Hay was a latecomer to Washington, having arrived at the end of the frontier era, in 1888. Besides, when he came here from Wisconsin, he settled in the area of Davenport and Wilbur, way out in eastern WA; those Settler farm towns were never hotbeds of Jargon. Afterwards he moved to Spokane, itself no longer a Chinook stronghold by that time. So it’s clear that folks were laughing at Hay, more than with him, as he tried to make heads or tails of the menu.

But here’s the real interest of the news story — Another menu in Chinuk Wawa!? Like the awesome Mose Freeland one, known to us in multiple versions?!

That one came from the same region (Hoquiam-Aberdeen, WA), just 3 years previous, so it may have inspired the dairymen of the theoretically more important town of Montesano, seat of government of the soon-to-vanish Chehalis County.

Well, I went looking for other news of the “Muck-a-muck Potlatch”, and although I didn’t find any Jargon, I pretty much found the menu. So we could reconstruct what the dairy dudes’ fresh sheet showed, from the following:

muckamuck potlatch menu

Muck-a-Muck Potlatch

to be given at Montesano, Dec. 6, in honor of visiting delegates and dairymen of the State convention, will be provided by the residents and clubs of the county and will in a measure be a harvest feast representing all sections of Chehalis county.

Oakville ………. Ripe fruit
Porter ………. Pumpkin pies
Elma ……….  Butter and celery
McCleary ……….  Honey
Satsop ………. Cream
Montesano ………. Ice cream, cottage cheese, big spuds and Chase & Sanborn’s coffee and napkins
South Montesano ……….  Cabbage
Wynooche Valley ……….  Chickens
Aberdeen ………. Clams and cured meats
Hoquiam ……….  Grays Harbor Oysters and Cigars ……….
Moclips ……….  Cranberries
Westport ……….  Crabs
Quiniault [sic] Lake ……….  Quiniault Salmon

— from the Aberdeen (WA) Herald of December 4, 1911, page 1, column 1

I’m pretty curious how ‘celery’, ‘cottage cheese’, and ‘cured meats’ were expressed in Chinuk Wawa on the menu. Your ideas?
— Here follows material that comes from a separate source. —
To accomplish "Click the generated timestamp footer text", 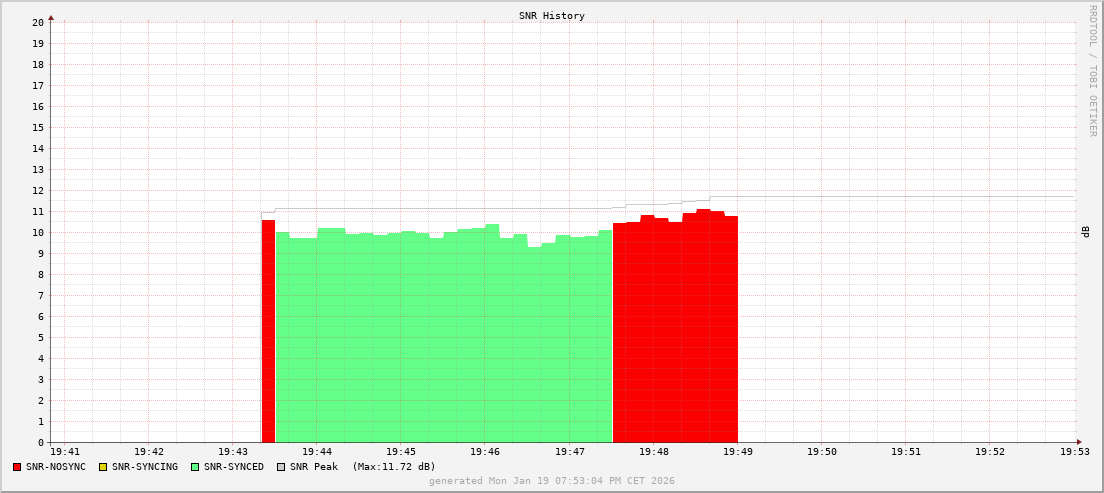I will 551,481.
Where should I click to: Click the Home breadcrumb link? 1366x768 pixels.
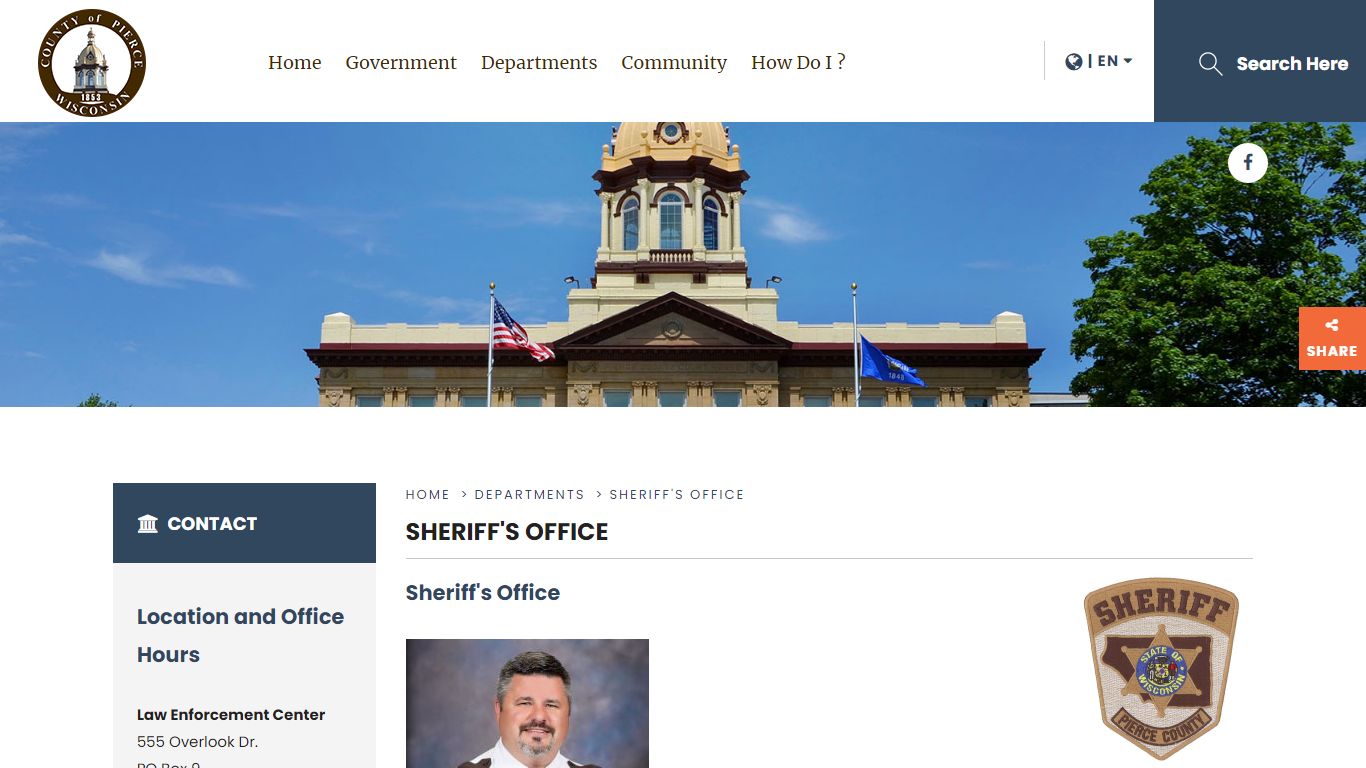coord(427,495)
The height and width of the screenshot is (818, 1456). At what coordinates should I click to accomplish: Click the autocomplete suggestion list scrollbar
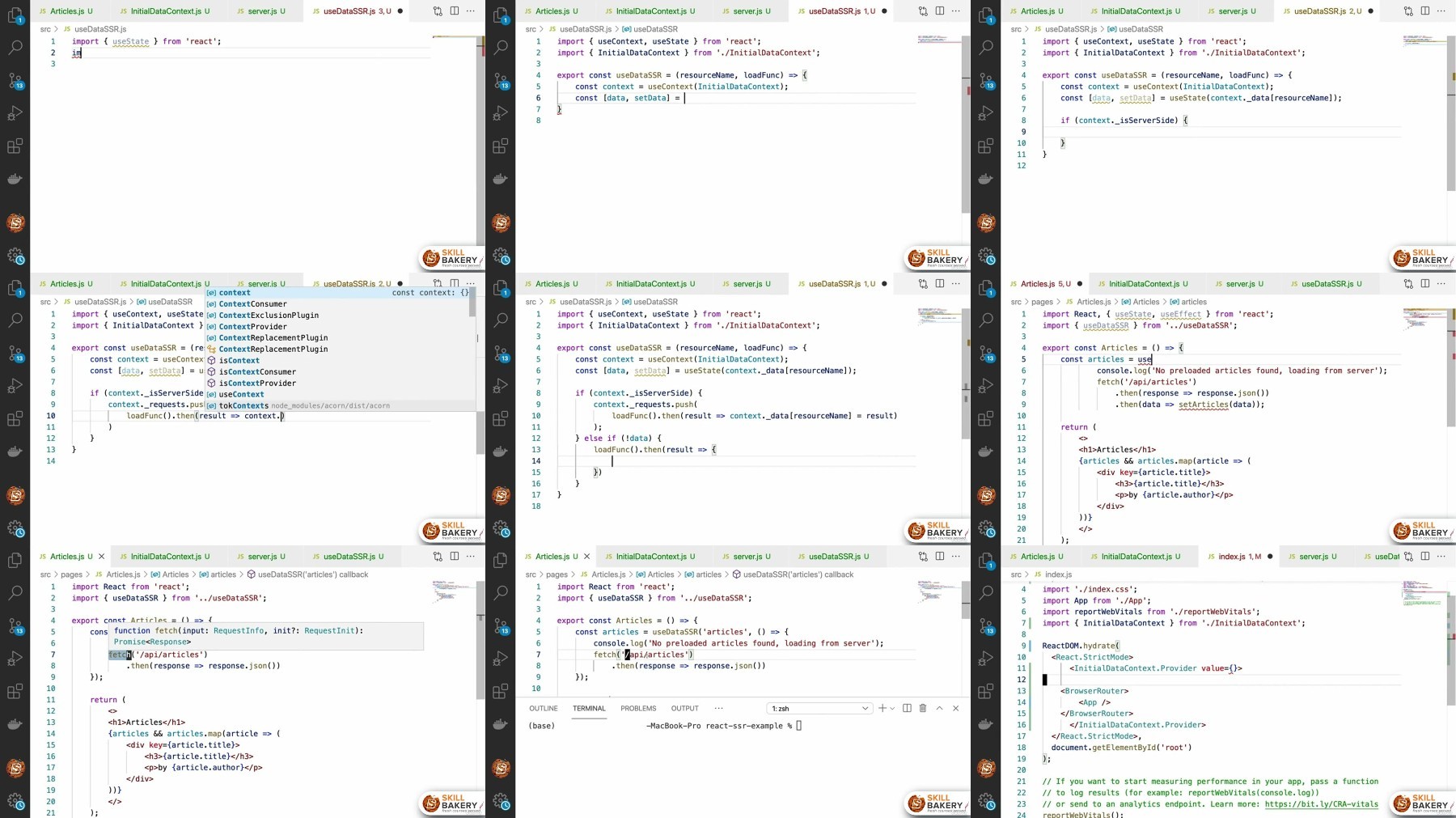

An incidental comment: ‘Quinault’ used to normally be spelled ‘Quiniault’, which was a pretty decent reflection of the Indigenous pronunciation of the name, kʷínaył. The pronunciation of the word shifted in local English from the original /ay/ diphthong to the modern plain /a/ sound, in line with a minor trend of Settler speech. We’ve seen other reflections of that trend in White pronunciations of some Jargon words, like /máka/ for /máyka/ ‘you’.

What do you think?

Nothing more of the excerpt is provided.